-- start Selected excerpt --

17 Days Later

After being on the road for 14 months straight, I feel incredibly blessed that I’m able to look back at the journey with bright, optimistic eyes. So many things could’ve went wrong along the way, yet due to the kind nature of everyone I met, I was able to make it out unscathed and with my sanity intact.

Of course, nothing in life is perfect and there were a few times I considered packing my bags and heading home. Some of those moments were brought on by exhaustion, others from simply missing home. However, I made a commitment to the project and was determined to see it through regardless of the circumstances. In fact, there was only one time those thoughts ever made me pause and second guess our journey.

Before I get into that though, I need to preface it with a bit of backstory.

During my last week in each city, I took time to reach out to local organizations and publications at our next stop. Being that I am only one person, I often relied on those outlets to help me spread the word to other creatives in the area. In turn, many of those people would reach out to me and I was able to connect with so many individuals at agencies and schools around the country. That’s why I’m so grateful for the Creative Group, the Art Directors Club and The Egotist Network. They continually promoted the project each and every month and without them, things would’ve turned out much different.

Not everyone saw the value in our project though. 10 months in, I reached out to the Seattle branch of a prominent “creative” organization—one whose other branches had helped me in several other cities along the way. I sent their President a personalized email describing the project and asking for his assistance in spreading the word around town. It was an email I had been sent many times before. Yet, the reply I received this time was far different. To call it a shot in the heart would be an understatement.

While I no longer have the email (I deleted it), there were three sentences in particular that will linger with me for the rest of my career.

1. “I don’t understand how your project would benefit our members.”

While I try not to take anything personally, especially in this business, this statement took me by surprise. I had explained the project to a lot of people at that point and I actually took pride in my ability to succinctly tout the project’s value. Yet, in my road-weary state, it made me second-guess all of the progress we had made. Were there others who didn’t understand the project? How many opportunities had we missed out because of it?

-- end Selected excerpt --

Direction 1:
In the "17 Days Later" post, why did the writer contact local organizations and publications at the next stop before leaving each city? Answer in one to three sentences.
Direction 2:
Answer these questions from the "17 Days Later" post:
(a) How long had the writer been on the road straight?
(b) Which city's branch of the organization did the writer contact 10 months in?
(c) What did the writer do with the reply email?
Direction 3:
From the "17 Days Later" post, rewrite the part that opens with the words "17 Days Later" and closes with "guess our journey.", swapping "exhaustion" for "fatigue".

-- start Listing --

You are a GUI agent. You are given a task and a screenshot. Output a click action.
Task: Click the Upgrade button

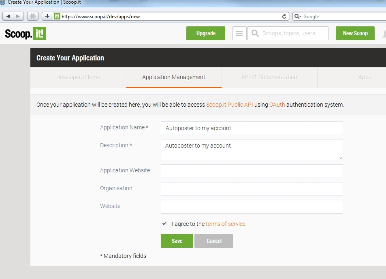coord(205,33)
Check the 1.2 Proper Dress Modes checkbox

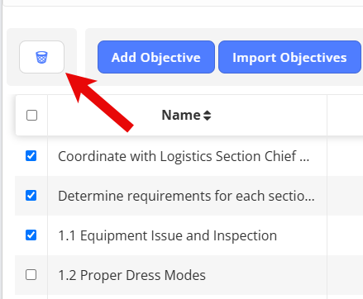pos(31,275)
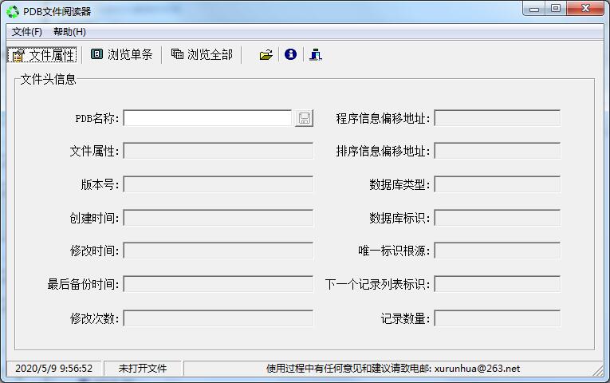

-- end Listing --
-- start Listing --

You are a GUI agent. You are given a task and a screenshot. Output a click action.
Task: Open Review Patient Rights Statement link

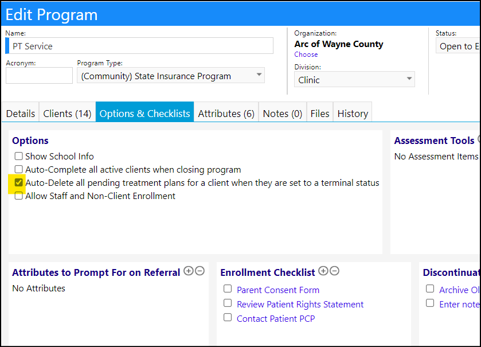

-- end Listing --

Task output 1:
The writer was only one person, so they relied on those outlets to help spread the word to other creatives in the area. In turn, many of those people reached out, which connected the writer with individuals at agencies and schools around the country.

Task output 2:
(a) 14 months.
(b) Seattle.
(c) The writer deleted it.

Task output 3:
17 Days Later

After being on the road for 14 months straight, I feel incredibly blessed that I’m able to look back at the journey with bright, optimistic eyes. So many things could’ve went wrong along the way, yet due to the kind nature of everyone I met, I was able to make it out unscathed and with my sanity intact.

Of course, nothing in life is perfect and there were a few times I considered packing my bags and heading home. Some of those moments were brought on by fatigue, others from simply missing home. However, I made a commitment to the project and was determined to see it through regardless of the circumstances. In fact, there was only one time those thoughts ever made me pause and second guess our journey.